I am trying to show this using Bowley's measure of skewness.
Denoting the radius by $r(>0)$, we have $Q_3(r)-Q_2(r)=Q_2(r)-Q_1(r)$ where $Q_i$ denotes the $i$th quartile. Then I need to prove that $Q_3(f(r))-Q_2(f(r))>Q_2(f(r))-Q_1(f(r))$ where $f(r)=\frac{4}{3}\pi r^3$. Is there a neat argument to prove the result without much calculation? My guess is that the median is getting pushed towards the right in the case of volume, but I cannot justify that.
 A: This follows from the fact that the local effect of the function $R\to R^3$ is to expand values more and more as $R$ increases.  We don't actually need any ideas of Calculus to demonstrate this, though: by formulating the situation in the right way, it comes down to demonstrating a simple inequality.  Just don't lose site of the meaning of that inequality.

To simplify the exposition, without any loss of generality, choose a unit of radial measure for which the median radius $R$ is $1$.
The implications of symmetry
The symmetry of the distribution of $R$ implies its quantiles are equidistant from the median.  Specifically, for any $\delta$ with $0 \lt \delta\le 1$,
$$\Pr(R \le 1-\delta) = \Pr(R \ge 1 + \delta) = \alpha,$$
say. This makes $1-\delta$ an $\alpha$ quantile of $R$ and $1+\delta$ a $1-\alpha$ quantile, its "complementary quantile."  (Since $\delta\gt 0$, note that $\alpha\le 1/2$.)  Geometrically, this asserts that all pairs of complementary quantiles are equally spaced around the median.
The effect of cubing
Cubing of positive numbers is a monotonically, strictly increasing operation, whence cubing the radius preserves these inequalities.  Consequently, writing $C$ for the constant factor $4\pi/3$ and $V=CR^3$ for the volume, we can obtain useful information about the distribution of $V:$
$$\eqalign{\Pr(V \le C(1-\delta)^3) &= \Pr(R^3 \le (1-\delta)^3) &\\&= \Pr(R^3 \ge (1+\delta)^3) = \Pr(V \ge C(1+\delta)^3).\tag{1}
}$$
The assumption $0\lt \delta \le 1$ when multiplied by the inequality $2\delta^2 \le 6 \delta^2$ shows $2\delta^2 \lt 6\delta^3$, which is equivalent to
$$(1+\delta)^3 - 1 \gt 1 - (1-\delta)^3.$$
The consequences
In light of $(1)$, this shows that

for all possible quantiles $\alpha \le 1/2$, a $1-\alpha$ quantile of $V$--namely, $C(1+\delta)^3$--is further from its median $C$ than is the complementary $\alpha$ quantile--namely, $C(1-\delta)^3$.

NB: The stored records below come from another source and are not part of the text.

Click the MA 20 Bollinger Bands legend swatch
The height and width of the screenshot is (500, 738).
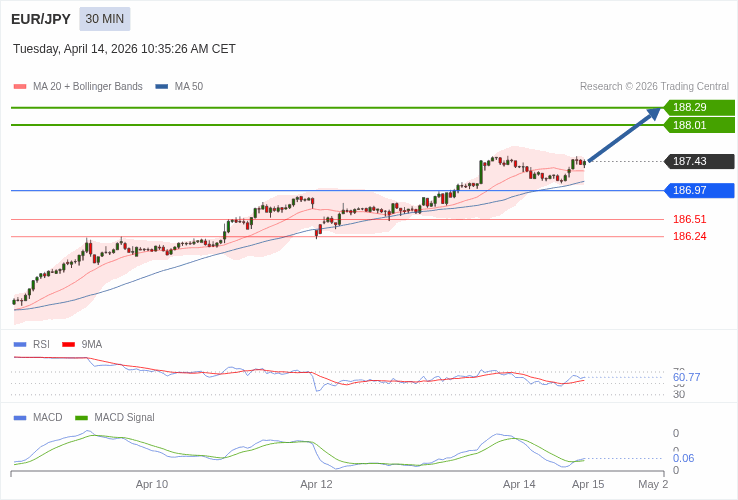[20, 87]
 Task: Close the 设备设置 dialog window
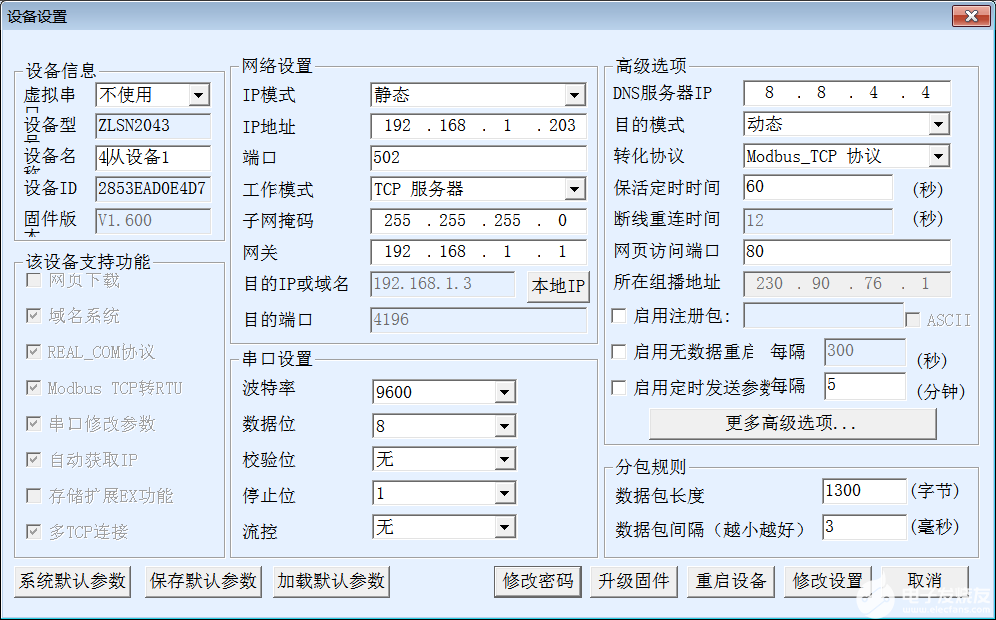[971, 16]
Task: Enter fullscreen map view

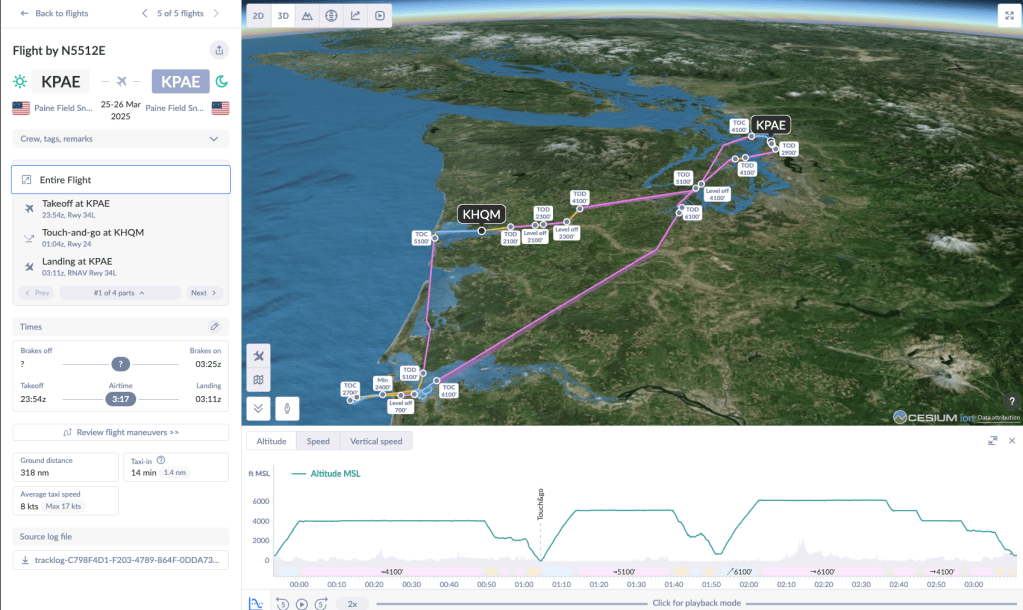Action: coord(1006,16)
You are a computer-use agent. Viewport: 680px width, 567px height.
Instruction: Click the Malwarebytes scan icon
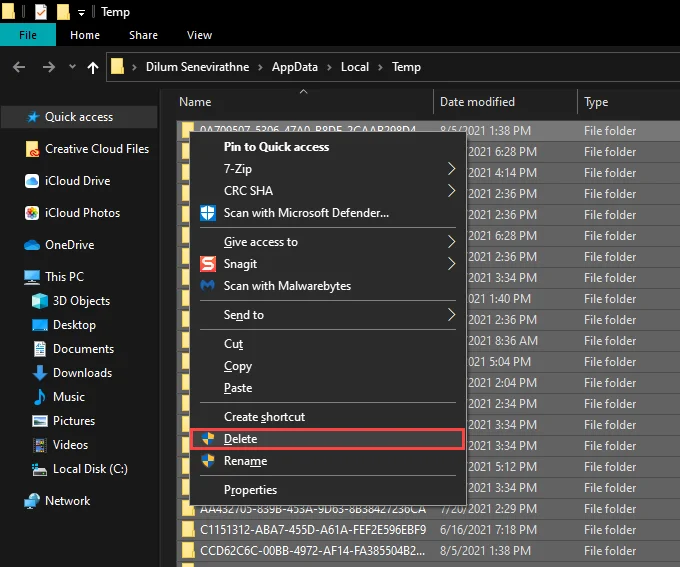tap(208, 286)
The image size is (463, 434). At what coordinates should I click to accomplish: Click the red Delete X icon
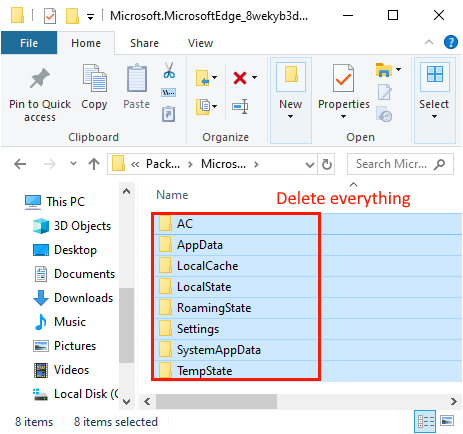pyautogui.click(x=240, y=78)
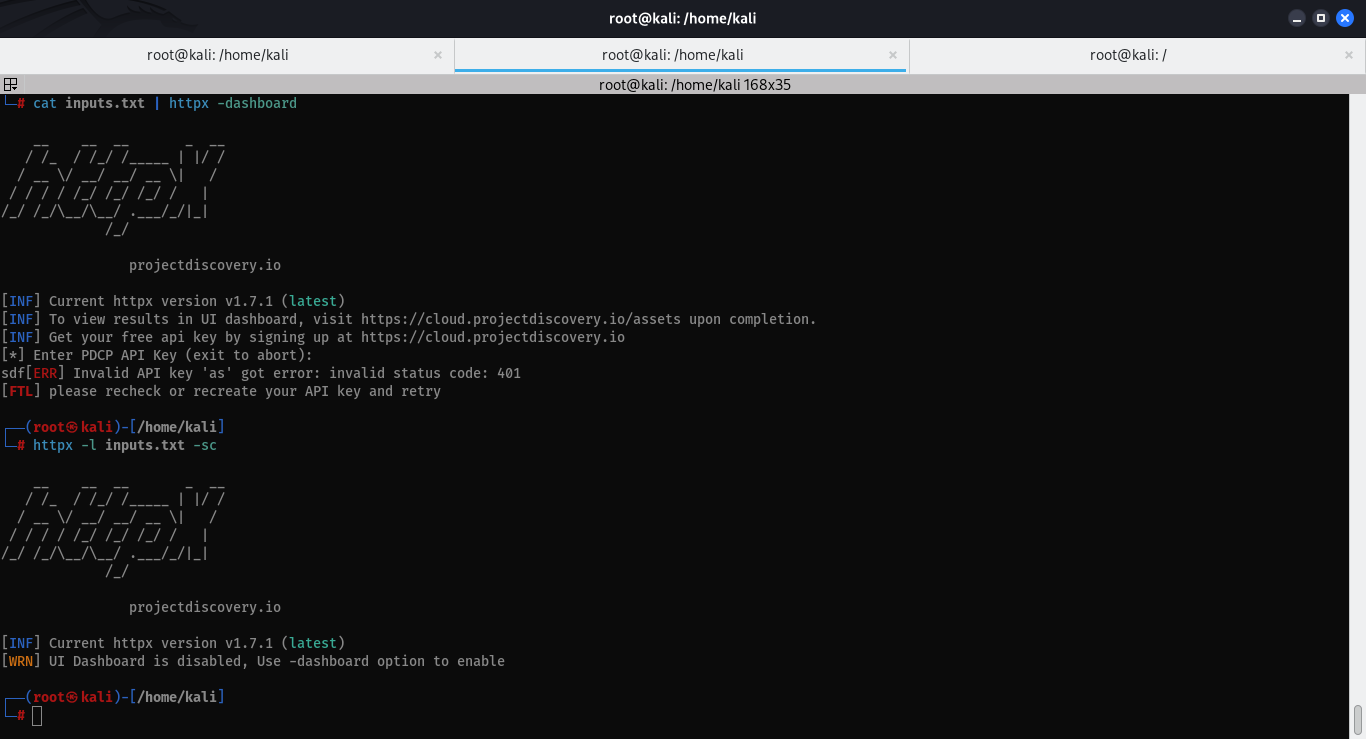Close the terminal window with blue X
This screenshot has height=739, width=1366.
1345,18
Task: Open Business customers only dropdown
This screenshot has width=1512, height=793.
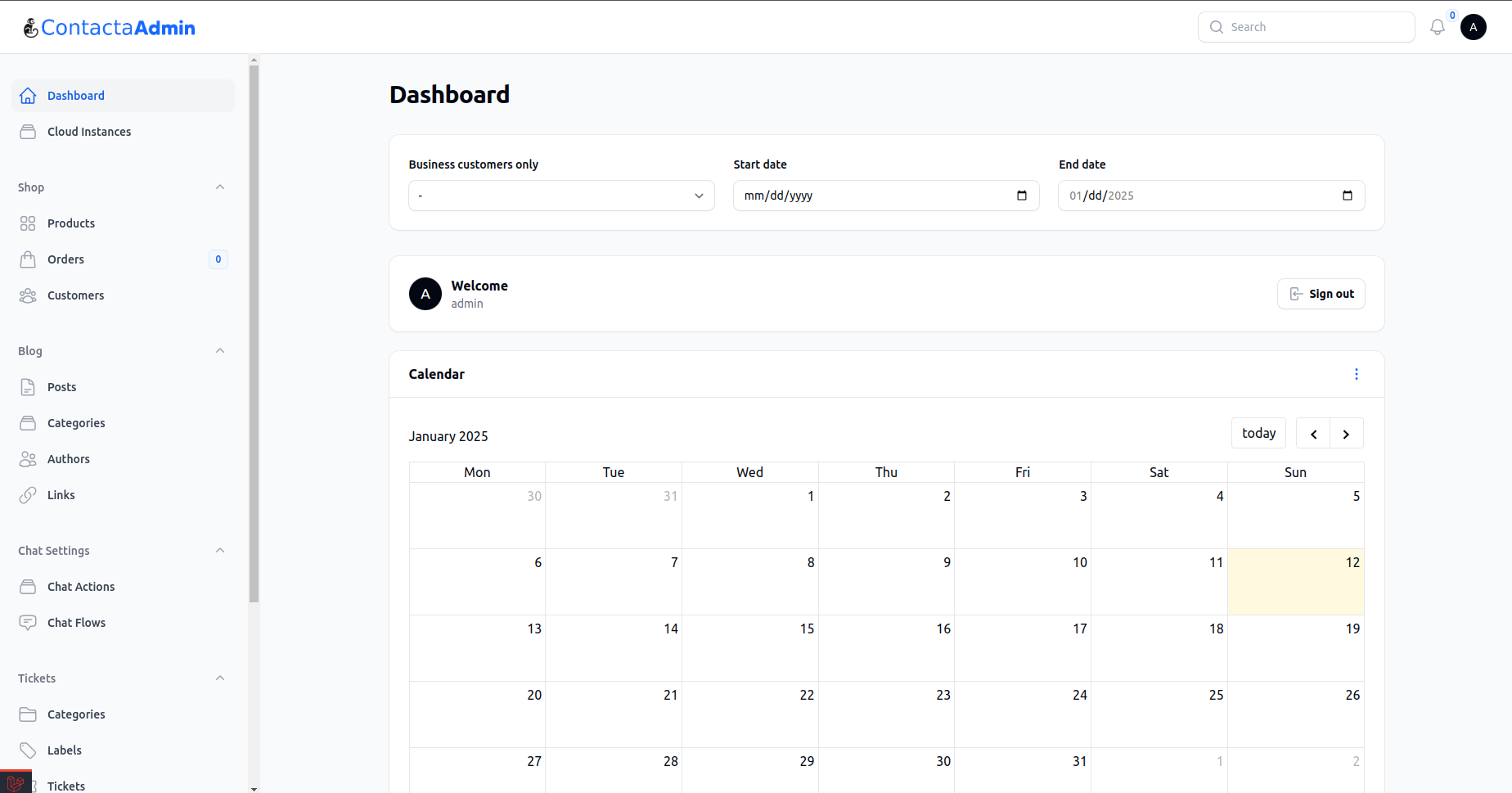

Geometrically, it says that in any pair of complementary quantiles, the upper quantile lies further from the median than the lower one.
That is a very strong statement of positive skewness.

Ramifications
A comparable argument holds for any power $p \gt 1$ in place of $p=3$ and any positive constant $C$.  With a minor modification it will show that for $p \lt 1$, $p\ne 0$, the distribution of $CR^p / p$ is negatively skewed.  This provides insight into what the Box-Cox transformations $R \to (R^p-1)/p$ accomplish in terms of making distributions more or less skewed.